L'élaboration d'un casting de prestige (Catherine Hiegel, Didier Bezace, Isabelle Sadoyan) ne suffit pas à donner de l'entrain à la dernière création d'Arnaud Meunier. Statique et ankylosée, sa mise en scène du Retour au désert de Koltès ne convainc pas.
Un an avant sa mort prématurée, juste avant le Zucco qui fera polémique, Bernard-Marie Koltès veut s'essayer à la comédie avec Le Retour au désert, publié en 1988. La trame de fond est pourtant grave : la guerre d'Algérie. Mathilde, mère célibataire, revient du bled au terme de quinze ans d'exil et trouve sa maison occupée par son frère Adrien. Elle vient « récupérer ce qu'elle possède ». Lui a hérité de l'usine familiale.

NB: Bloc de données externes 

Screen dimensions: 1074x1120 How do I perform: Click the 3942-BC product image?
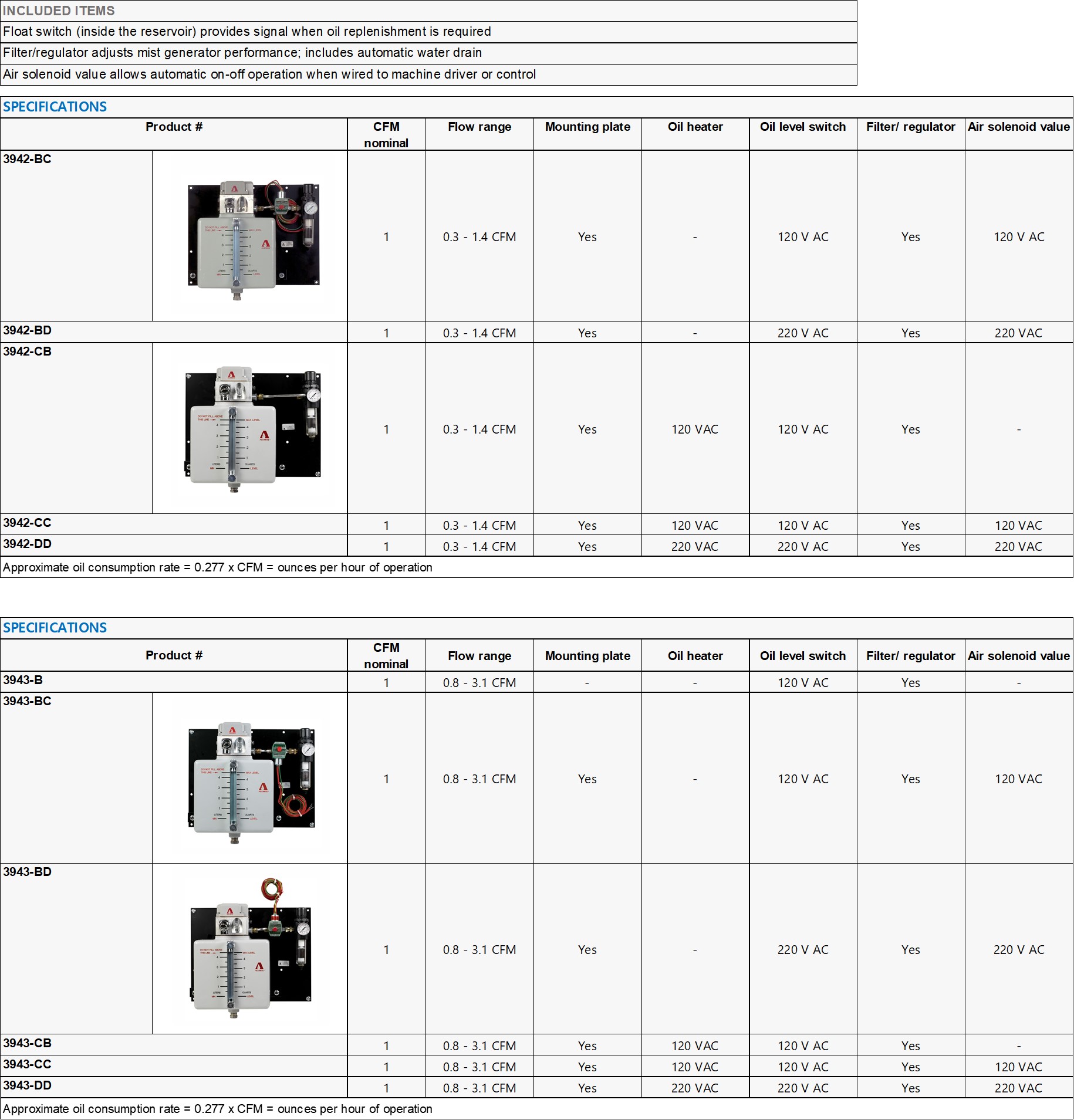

À travers ce duo, la confrontation de la France à son histoire brûlante s'incarne ici, ses fantômes et ses démons, sa nostalgie crasse et son incapacité à regarder ses exactions en face. Le texte ne fait pas dans les nuances pour opposer ces deux univers qui s'affrontent comme sur un ring : féminin et masculin, progressiste et conservateur, voyageur et rivé à sa terre : « la province française est le seul endroit du monde où l'on est bien, le monde entier envie (...) son calme, ses clochers, sa douceur, son vin, sa prospérité » clame Adrien.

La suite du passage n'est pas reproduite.